◆ Sayfa metni ◆
Geçtiğimiz günlerde Sabah Gazetesi’nde yer alan “SGK milyonlarca lira zarara uğratılıyor!” başlıklı haber eczacı camiasında yankı bulmuştur. Her şeyden önce pandeminin ilk gününden bu yana canla başla mücadele eden meslektaşlarımıza yönelik küçük düşürme amacı taşıyan, dayanaksız iddialar olmaktan öteye geçemeyen ve ne yazık ki tek taraflı yazılmış bu haberi asla kabul etmiyoruz. Elbette basın etiğinden ya da tarafsız haber yazma ilkelerinden bahsederek kimseye “işini” öğretmek amacını taşımıyoruz. Ancak söz konusu haber bizlere gösteriyor ki bazıları bize işimizi öğretme ve hatta sınırı daha da aşarak mesleğimizi ve meslektaşlarımızı karalama derdinde.

◆ Görev koşulları ◆
Lütfen eczacıların SGK zararı haberine verdiği yanıt metnini kaldığı yerden sürdürün. Metinden sonra gelen satırlar, bu metinle ilgisi olmayan ayrı bir malzemedir.

◆ Verilen bilgiler ◆
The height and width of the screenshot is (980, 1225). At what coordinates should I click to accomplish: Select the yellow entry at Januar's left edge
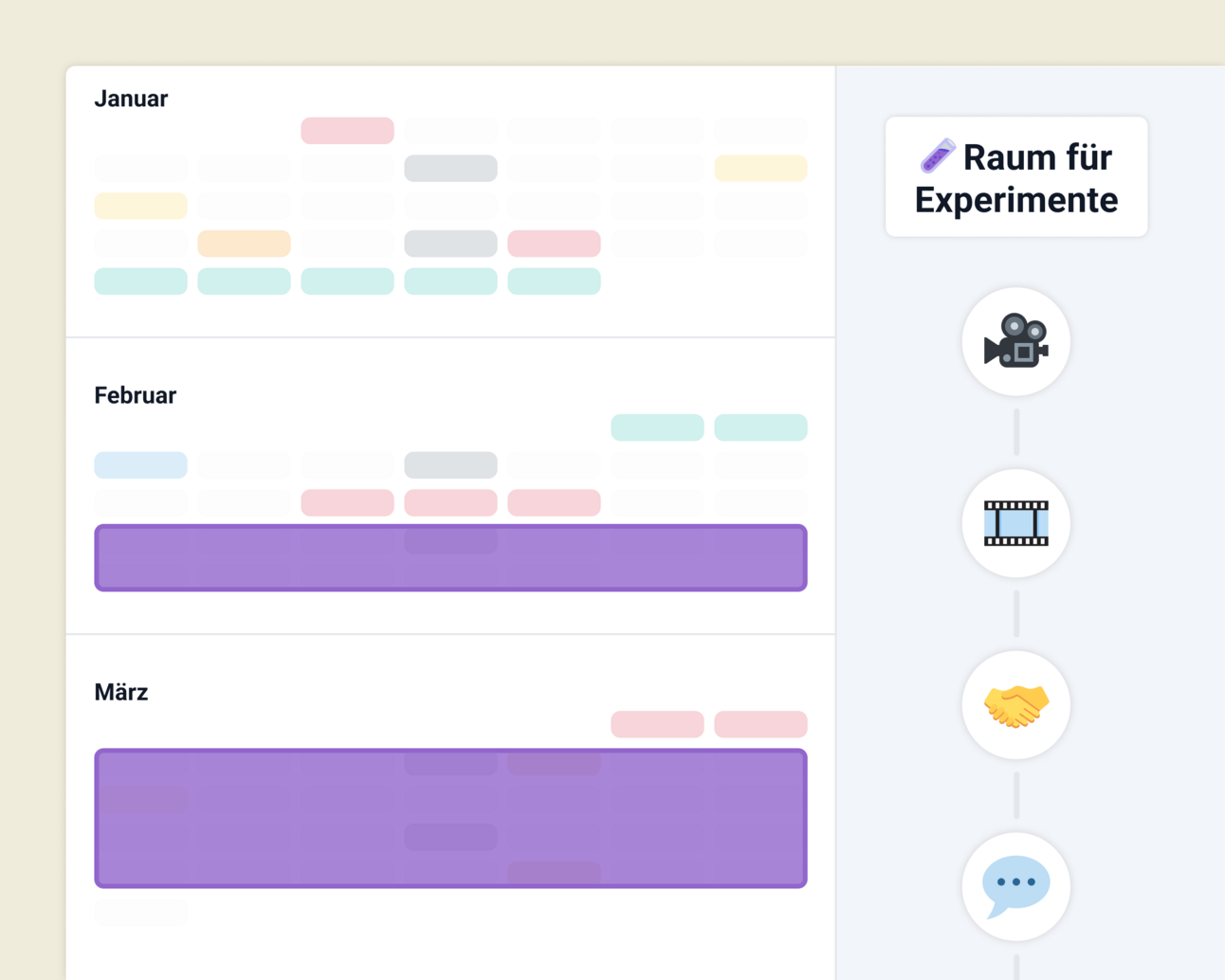(140, 206)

◆ Yazılı yanıt ◆
COVID-19 pandemisinin ilk günlerinden itibaren kronik hastalığı bulunan vatandaşlarımızın rapor süreleri uzatılmış ve hastalarımızın hekime gitmeden raporlu ilaçlarını eczanelerden doğrudan temin edebilmesi mümkün olmuştur.
Eczanelerimizde iş yükünü bir hayli artıran bu uygulama, sağlık sisteminin yükünü azaltan biz eczacılar için böylesi olağan dışı bir süreçte gurur kaynağı olmuştur. Halk sağlığına yaptığımız olumlu katkılar adına meslektaşlarımızdan hesap sorulabileceği ise işin gerçeğini söylemek gerekirse bu habere dek aklımızın köşesinden dahi geçmemiştir.
Öte yandan bahsi geçen ilaçların dağıtımı; Sosyal Güvenlik Kurumu Protokolü kapsamında ve ülkemizin her yerinde bulunan Bölge Eczacı Odalarımız kontrolünde, sıralı ya da kotalı şekilde yapılmaktadır. Bu uygulama usulsüzlüklerin önüne en başından geçtiği gibi meslektaşlarımız arasında hakkaniyeti de sağlamaktadır.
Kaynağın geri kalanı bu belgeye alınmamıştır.